1. Think before you shift+3. Does this particular post require a hashtag? Will it benefit anyone besides yourself?
2. Don’t make it up. If you do, chances are you’re breaking rule #1. Plus, misspelled hashtags are completely useless, not to mention embarrassing.
3. Don’t hashtag a phrase. It’s not necessary. It’s not clever or funny anymore and it will only clutter your post.
4. Make it relevant. You shouldn’t put your car in #babyanimals, nor should you abuse hashtags for your inside jokes.
5. Consider your audience. What do you want people who click the hashtag to think about your post?
6. 1-2 per post is acceptable. But if you’re feeling hashtag-y, stop with 3.

For those of you who will have trouble following these rules, let me give you some examples.

Rule #1 Think before you shift+3
Acceptable: “Wow, I have never worked out so hard in my life. But it’ll be worth it! #crossfit”
Not Acceptable: “Soooo tired from my Crossfit class today. #crossfit #damnyoucrossfit #owowowow”
Reason: The first one uses the hashtag to reference the post. Other people looking at this might be interested in this post. The second is obviously about Crossfit and probably doesn’t benefit anyone but the person updating.

Rule #2 Don’t make it up
Acceptable: “Totally cut my finger today. #chefproblems”
Not Acceptable: “Dang this cut hurts so bad! #immachef #culnaryprobs”
Reason: The first one is most likely not made up by the person posting. The second is obviously misspelled and likely doesn’t link to any other relevant posts.

Rule #3 Don’t hashtag a phrase
Acceptable: “I didn’t know all polar bears are left-handed! #TIL #todayilearned”
Not Acceptable: “Just saw the cutest guy today! #itwasloveatfirstsight”
Reason: The first one is a phrase people want to tag and search. The second is probably not interesting to most people, and the phrase can be used without a hashtag and make the same point.

Rule #4 Make it relevant
Acceptable: [Picture of girl with her car] “Love my ride! #girlswithcars”
Not Acceptable: [Picture of girl with her car] “Love my ride! #awesomeness #superexcited #yourejealous”
Reason: When you look at pictures with the hashtag #girlswithcars you will probably find pictures and posts of girls with cars. When you look at the hashtag #awesomeness, you will probably find a myriad of subjects, most of them probably not meeting your definition of awesome.

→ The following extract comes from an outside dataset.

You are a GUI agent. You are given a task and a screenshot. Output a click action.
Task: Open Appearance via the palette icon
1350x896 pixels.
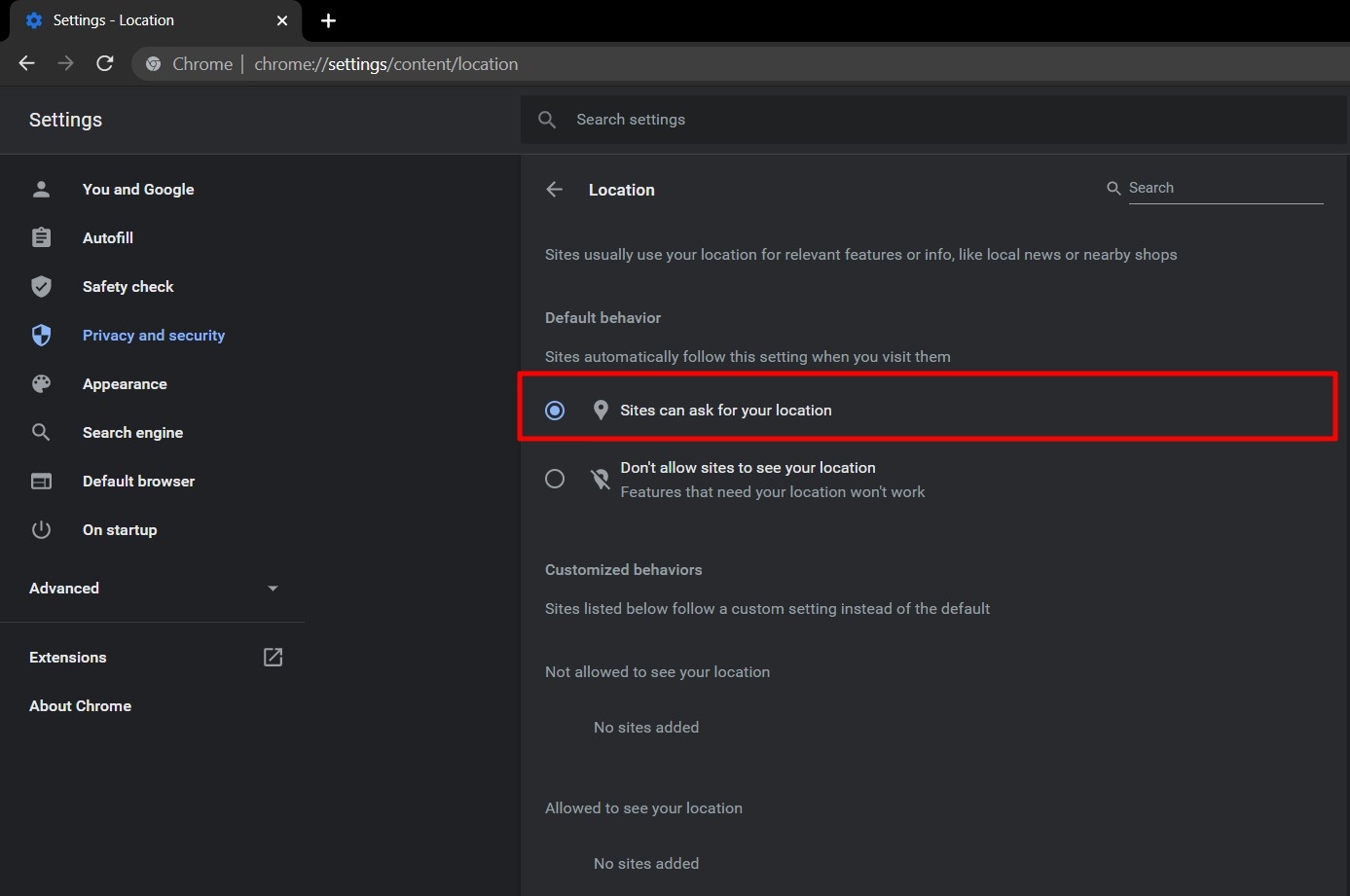[41, 383]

Rule #5 Consider your audience
Acceptable: “Such a great concert! She is so amazing live! #ReginaSpektor #AladdinTheater”
Also Acceptable: “Super fun time with my family! #HarrisonFamilyReunion”
Not Acceptable: “Ugh, wish I could be at the #ReginaSpektor concert, but instead I’m sick with the flu. Anyone know what meds I can take?”
Reason: To people looking at #ReginaSpektor, the first post is interesting and relevant. The second one is relevant to the Harrison family, and can help the whole family have access to pictures and posts. The third might be a little relevant, but is useless to the audience.

Rule #6 1-2 per post is acceptable
Acceptable: [Picture of kittens cuddling] “Awww! #kittens #cuddles”
Not Acceptable: [Picture of kittens cuddling] “Awww! #socute #kittens #cuddles #kittencuddles #awwww #babyanimals #cantbelievethis #imgonnadie #cutenessoverload #havingfun #littleballoffur”
Reason: Though all the hashtags in the second one are relevant, the post is so overshadowed by the enthusiasm of hashtags that the post itself almost becomes irrelevant. Not to mention that onlookers are probably wincing.

Hashtags are not useless, unless you make them that way. There are some simple rules you can follow to make the use of hashtags enjoyable for everyone, but right now, people seem to be abusing them for their own amusement. It was fun at first, but now it’s just annoying. And it’s ruining the younger generation’s understanding of how to use the skills they learned in English 101. Let’s all step up, and #usehashtagsforgood! (You don’t have to repeat that. I don’t think it’ll go anywhere.)